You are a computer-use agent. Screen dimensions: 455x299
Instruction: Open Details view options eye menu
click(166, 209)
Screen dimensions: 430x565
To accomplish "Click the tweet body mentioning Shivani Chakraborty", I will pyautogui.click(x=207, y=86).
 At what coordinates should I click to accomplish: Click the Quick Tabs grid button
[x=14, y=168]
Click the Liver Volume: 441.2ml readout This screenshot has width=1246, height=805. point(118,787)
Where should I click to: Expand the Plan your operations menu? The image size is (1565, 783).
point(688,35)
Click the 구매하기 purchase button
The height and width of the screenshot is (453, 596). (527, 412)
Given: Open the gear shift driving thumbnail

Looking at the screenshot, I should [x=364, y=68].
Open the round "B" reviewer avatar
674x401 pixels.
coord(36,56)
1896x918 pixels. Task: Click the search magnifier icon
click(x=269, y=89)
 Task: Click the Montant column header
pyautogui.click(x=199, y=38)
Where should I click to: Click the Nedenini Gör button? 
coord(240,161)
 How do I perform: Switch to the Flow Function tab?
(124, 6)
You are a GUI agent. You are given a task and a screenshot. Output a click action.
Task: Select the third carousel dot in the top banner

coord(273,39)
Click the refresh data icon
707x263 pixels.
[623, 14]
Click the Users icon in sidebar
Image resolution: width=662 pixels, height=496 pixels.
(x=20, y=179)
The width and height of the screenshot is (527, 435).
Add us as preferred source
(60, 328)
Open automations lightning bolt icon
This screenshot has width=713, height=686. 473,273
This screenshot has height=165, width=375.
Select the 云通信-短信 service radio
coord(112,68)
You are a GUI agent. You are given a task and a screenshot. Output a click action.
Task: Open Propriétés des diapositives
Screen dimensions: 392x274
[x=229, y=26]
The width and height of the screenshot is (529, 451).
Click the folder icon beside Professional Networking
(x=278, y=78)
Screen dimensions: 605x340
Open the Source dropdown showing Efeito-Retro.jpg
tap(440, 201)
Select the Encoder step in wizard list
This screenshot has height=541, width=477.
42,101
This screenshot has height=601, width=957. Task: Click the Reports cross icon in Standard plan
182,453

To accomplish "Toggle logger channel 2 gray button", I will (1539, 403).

▸ **What the task asks**: Please write the listing out again, matching each line exactly.

▸ **Solution to the problem**:
You are a computer-use agent. Screen dimensions: 455x299
Instruction: Open Details view options eye menu
click(166, 209)
Screen dimensions: 430x565
To accomplish "Click the tweet body mentioning Shivani Chakraborty", I will pyautogui.click(x=207, y=86).
 At what coordinates should I click to accomplish: Click the Quick Tabs grid button
[x=14, y=168]
Click the Liver Volume: 441.2ml readout This screenshot has width=1246, height=805. point(118,787)
Where should I click to: Expand the Plan your operations menu? The image size is (1565, 783).
point(688,35)
Click the 구매하기 purchase button
The height and width of the screenshot is (453, 596). (527, 412)
Given: Open the gear shift driving thumbnail

Looking at the screenshot, I should [x=364, y=68].
Open the round "B" reviewer avatar
674x401 pixels.
coord(36,56)
1896x918 pixels. Task: Click the search magnifier icon
click(x=269, y=89)
 Task: Click the Montant column header
pyautogui.click(x=199, y=38)
Where should I click to: Click the Nedenini Gör button? 
coord(240,161)
 How do I perform: Switch to the Flow Function tab?
(124, 6)
You are a GUI agent. You are given a task and a screenshot. Output a click action.
Task: Select the third carousel dot in the top banner

coord(273,39)
Click the refresh data icon
707x263 pixels.
[623, 14]
Click the Users icon in sidebar
Image resolution: width=662 pixels, height=496 pixels.
(x=20, y=179)
The width and height of the screenshot is (527, 435).
Add us as preferred source
(60, 328)
Open automations lightning bolt icon
This screenshot has width=713, height=686. 473,273
This screenshot has height=165, width=375.
Select the 云通信-短信 service radio
coord(112,68)
You are a GUI agent. You are given a task and a screenshot. Output a click action.
Task: Open Propriétés des diapositives
Screen dimensions: 392x274
[x=229, y=26]
The width and height of the screenshot is (529, 451).
Click the folder icon beside Professional Networking
(x=278, y=78)
Screen dimensions: 605x340
Open the Source dropdown showing Efeito-Retro.jpg
tap(440, 201)
Select the Encoder step in wizard list
This screenshot has height=541, width=477.
42,101
This screenshot has height=601, width=957. Task: Click the Reports cross icon in Standard plan
182,453

To accomplish "Toggle logger channel 2 gray button", I will (1539, 403).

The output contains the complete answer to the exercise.